It should be noted that the reactant 2 of the present invention may also include only the second composite material composed of the boron-containing reactant described above, wherein the second composite absorbs protons and emits alpha particles or gamma rays.

Next, referring to FIG. 3, a schematic diagram of spot scanning of the target biological tissue 1 by the proton beam 4 according to an embodiment of the present invention. In order to illuminate the proton beam 4 irradiated from a certain direction on the target biological tissue 1, the present embodiment adopts the spot scanning irradiation as shown in FIG. 3; when performing the point scanning irradiation, the target biological tissue 1 is first The Z-axis direction is cut into a plurality of planes. Obviously, each cut plane layer is parallel to the X-axis and the Y-axis. The proton beam 4 is adjusted in intensity so that the depth of illumination is fixed on one of the plane layers, and then along X. The axis and the Y axis move, And presenting an illumination path such as an illumination direction 5, after a planar layer is completely irradiated, and then adjusting the intensity and irradiating the next planar layer; according to the above illumination mode, the present invention allows the proton beam 4 to be uniformly irradiated on each target tissue 1 In one place, but this is only a preferred embodiment of the irradiation of the proton beam 4, the present invention is not limited to the way in which the proton beam 4 irradiates the target biological tissue 1 in a passive scanning or an active scanning. Passive scanning increases the range of illumination by protons of different energies by scattering; then, in order to conform to the shape of the tumor, a second collimator is used for scattering, and finally the beam is adjusted to conform to the tumor with a compensator shape. Active scanning uses protons of different energies to regulate their sweep position with magnets for therapeutic purposes; there are two main ways of scanning: Continuous Scanning and Spot Scanning, both of which are mainly The difference is that there is no time interval between points and points of continuous scanning, while the interval scanning is a very short interval between points to scan. Additionally, the proton beam 4 of the present invention may be issued by a synchrotron or cyclotron.

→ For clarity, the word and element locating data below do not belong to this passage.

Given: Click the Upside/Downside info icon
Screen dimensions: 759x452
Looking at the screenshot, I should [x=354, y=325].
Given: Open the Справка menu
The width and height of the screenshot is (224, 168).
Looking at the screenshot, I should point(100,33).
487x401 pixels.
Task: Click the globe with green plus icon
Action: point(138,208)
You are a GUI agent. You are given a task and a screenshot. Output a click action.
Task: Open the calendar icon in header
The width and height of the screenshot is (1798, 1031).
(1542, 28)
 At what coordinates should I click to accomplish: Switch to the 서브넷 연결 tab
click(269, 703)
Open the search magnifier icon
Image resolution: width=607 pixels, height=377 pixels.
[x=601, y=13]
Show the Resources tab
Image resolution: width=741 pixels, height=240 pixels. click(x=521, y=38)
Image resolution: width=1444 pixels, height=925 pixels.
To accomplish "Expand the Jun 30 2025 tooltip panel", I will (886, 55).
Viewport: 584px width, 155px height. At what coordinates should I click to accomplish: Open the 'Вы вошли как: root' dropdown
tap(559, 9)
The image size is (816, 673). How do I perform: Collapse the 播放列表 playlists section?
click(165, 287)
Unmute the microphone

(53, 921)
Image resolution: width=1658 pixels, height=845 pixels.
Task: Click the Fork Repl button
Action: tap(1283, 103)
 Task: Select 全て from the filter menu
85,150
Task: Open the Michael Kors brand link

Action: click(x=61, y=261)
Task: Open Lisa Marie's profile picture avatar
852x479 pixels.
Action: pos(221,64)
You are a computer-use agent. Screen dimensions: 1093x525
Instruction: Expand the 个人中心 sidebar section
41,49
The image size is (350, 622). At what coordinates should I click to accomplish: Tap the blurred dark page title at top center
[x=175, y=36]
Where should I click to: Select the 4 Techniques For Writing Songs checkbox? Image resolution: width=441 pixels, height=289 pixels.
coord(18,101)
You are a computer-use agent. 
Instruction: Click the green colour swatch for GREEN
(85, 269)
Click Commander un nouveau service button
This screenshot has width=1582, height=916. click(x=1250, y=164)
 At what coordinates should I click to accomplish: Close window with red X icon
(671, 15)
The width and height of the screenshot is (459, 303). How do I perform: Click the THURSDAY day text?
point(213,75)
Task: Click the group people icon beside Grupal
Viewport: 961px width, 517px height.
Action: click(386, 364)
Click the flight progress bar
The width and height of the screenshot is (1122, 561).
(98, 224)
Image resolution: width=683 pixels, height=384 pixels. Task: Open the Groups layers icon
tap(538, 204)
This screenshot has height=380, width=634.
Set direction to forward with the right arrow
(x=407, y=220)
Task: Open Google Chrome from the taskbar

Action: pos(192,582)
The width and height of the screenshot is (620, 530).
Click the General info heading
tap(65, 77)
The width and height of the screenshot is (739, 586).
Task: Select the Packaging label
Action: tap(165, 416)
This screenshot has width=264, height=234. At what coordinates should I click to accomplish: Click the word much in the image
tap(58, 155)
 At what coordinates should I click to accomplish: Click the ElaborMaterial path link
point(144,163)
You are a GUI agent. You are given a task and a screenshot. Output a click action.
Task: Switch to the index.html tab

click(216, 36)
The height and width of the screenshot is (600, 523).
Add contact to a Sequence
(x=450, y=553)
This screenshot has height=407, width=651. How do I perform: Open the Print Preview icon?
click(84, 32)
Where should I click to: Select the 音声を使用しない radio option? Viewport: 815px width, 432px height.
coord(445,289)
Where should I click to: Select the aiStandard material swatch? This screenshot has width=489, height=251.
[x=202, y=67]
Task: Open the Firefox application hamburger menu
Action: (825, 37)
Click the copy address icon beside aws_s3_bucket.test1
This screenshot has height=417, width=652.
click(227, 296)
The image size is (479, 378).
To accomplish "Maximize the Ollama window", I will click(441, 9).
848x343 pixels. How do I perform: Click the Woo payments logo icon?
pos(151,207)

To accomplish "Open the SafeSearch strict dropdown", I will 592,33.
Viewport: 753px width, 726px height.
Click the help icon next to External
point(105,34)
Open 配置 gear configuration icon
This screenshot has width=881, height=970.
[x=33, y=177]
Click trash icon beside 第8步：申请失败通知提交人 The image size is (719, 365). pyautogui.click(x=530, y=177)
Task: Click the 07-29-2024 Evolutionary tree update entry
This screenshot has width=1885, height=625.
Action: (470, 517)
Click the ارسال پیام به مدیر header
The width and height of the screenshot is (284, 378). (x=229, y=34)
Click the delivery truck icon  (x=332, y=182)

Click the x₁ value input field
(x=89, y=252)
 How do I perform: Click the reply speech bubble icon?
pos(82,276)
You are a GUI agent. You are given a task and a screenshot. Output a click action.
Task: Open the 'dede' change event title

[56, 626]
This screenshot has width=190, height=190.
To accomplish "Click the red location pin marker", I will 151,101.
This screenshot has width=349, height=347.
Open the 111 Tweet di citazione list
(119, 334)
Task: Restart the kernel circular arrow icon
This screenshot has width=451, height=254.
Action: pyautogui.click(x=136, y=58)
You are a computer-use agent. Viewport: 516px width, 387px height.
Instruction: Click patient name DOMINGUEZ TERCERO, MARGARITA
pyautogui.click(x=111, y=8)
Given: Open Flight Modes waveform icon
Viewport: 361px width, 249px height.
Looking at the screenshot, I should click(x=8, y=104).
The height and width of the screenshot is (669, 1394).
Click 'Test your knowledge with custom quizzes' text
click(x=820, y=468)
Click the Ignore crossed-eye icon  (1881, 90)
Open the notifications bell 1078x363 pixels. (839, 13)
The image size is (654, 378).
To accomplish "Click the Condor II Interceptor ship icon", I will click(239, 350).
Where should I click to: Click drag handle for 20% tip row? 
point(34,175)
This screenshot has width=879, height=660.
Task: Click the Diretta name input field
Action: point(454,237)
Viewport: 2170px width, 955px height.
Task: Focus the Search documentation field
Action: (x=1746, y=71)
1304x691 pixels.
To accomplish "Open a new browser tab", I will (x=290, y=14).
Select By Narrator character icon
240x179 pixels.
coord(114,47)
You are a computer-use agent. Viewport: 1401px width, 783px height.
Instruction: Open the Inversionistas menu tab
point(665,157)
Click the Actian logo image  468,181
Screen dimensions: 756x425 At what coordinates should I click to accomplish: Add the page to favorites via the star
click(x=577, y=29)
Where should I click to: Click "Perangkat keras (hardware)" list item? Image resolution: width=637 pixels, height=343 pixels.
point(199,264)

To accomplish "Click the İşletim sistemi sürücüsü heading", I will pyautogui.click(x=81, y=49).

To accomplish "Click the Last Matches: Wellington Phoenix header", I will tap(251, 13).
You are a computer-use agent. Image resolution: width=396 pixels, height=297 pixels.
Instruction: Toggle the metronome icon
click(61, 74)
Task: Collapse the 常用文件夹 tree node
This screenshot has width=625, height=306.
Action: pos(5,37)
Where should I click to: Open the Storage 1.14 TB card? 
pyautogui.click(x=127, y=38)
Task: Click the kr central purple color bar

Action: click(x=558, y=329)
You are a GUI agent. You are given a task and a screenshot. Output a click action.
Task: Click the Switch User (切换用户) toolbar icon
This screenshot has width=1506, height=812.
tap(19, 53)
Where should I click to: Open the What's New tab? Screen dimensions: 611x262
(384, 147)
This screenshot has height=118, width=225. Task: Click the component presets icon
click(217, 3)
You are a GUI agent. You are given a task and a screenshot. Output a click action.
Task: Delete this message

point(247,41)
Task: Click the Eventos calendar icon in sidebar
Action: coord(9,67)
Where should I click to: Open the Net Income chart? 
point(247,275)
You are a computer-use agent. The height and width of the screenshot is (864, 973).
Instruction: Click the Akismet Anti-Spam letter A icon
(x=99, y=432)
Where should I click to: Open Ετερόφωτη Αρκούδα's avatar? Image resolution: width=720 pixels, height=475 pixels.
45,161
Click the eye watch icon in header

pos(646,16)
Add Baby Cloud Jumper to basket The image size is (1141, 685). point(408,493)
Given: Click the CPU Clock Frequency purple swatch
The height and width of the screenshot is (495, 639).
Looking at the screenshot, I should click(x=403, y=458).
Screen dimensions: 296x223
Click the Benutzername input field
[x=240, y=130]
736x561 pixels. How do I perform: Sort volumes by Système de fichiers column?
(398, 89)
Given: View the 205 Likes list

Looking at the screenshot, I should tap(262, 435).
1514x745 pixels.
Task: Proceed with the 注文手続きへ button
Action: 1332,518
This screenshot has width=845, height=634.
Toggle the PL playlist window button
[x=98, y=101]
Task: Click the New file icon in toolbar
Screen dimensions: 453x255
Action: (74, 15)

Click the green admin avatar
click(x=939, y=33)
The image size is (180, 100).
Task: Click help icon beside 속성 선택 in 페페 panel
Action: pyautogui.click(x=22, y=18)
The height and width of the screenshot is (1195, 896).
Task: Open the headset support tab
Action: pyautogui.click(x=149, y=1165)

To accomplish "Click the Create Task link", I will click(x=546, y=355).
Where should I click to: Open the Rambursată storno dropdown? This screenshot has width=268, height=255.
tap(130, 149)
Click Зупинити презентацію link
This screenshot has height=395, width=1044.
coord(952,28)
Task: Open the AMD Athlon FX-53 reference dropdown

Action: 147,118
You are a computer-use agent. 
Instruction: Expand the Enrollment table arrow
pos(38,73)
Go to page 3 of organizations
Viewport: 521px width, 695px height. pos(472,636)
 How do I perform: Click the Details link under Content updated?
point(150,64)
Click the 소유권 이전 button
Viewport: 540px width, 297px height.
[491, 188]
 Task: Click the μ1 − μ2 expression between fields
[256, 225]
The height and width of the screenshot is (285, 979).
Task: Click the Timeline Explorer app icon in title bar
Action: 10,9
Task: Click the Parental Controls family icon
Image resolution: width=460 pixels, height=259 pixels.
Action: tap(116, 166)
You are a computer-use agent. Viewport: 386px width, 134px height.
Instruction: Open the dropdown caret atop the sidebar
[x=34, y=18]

As shown in FIG. 4, the present embodiment is a method for providing a reactant 2 and treating a target biological tissue containing the reactant 2 with a proton beam; the reactant 2 of the embodiment comprises a first composite and a second composite; Wherein, the first complex comprises, but is not limited to, lithium 7 ( ⁷ Li) or 铍 9 ( ⁹ Be); the second complex includes, but is not limited to, saccharide derivative of BPA, BSH, BSH containing boron 10 ( ¹⁰ B) , GB-10, D-CDU, N5-2OH, H2DCP, DEQ-B, trimethyl hydrazine derivative, aziridine derivative, acridine, phenanthridine, carbonyl polyamine, platinum (II)-amine Complex, dibenzo, tribenzimidazole, glucose molecule, mannose molecule, ribose molecule, gulose molecule, fucose molecule, galactose molecule, maltose molecule, lactose molecule, phosphate, phosphate, phenyl Reactants such as urea, thiourea, nitroimidazoles, amines, benzamides, isocyanates, nicotinamide or hydrazine. The steps of this embodiment are as follows:

Step 201: directing the reactant 2 to the target biological tissue 1, and distributing the reactant 2 in the target biological tissue 1, as shown in FIG. 1; the reactant 2 may be introduced into the target biological tissue through a catheter 3 1; As shown in Fig. 2, the catheter 3 can be introduced into the human body via a venous blood vessel and reach the target biological tissue 1 to guide the reactant 2 to the target biological tissue 1 in the human body.

Step 202: irradiating the target biological tissue 1 with the proton beam 4, as shown in FIG. 1, causing the first complex in the reactant 2 to absorb protons and release neutrons; wherein the proton beam 4 may be a synchrotron or a maneuver The accelerator emits a proton beam and illuminates the target biological tissue 1 in a passive or active scanning manner.

Step 203: the second complex in the reactant 2 is absorbed in the interior of the target biological tissue 1 by the first The neutrons released by the complex release alpha particles or gamma rays, and the alpha particles or gamma rays destroy the cellular structure in the target biological tissue 1.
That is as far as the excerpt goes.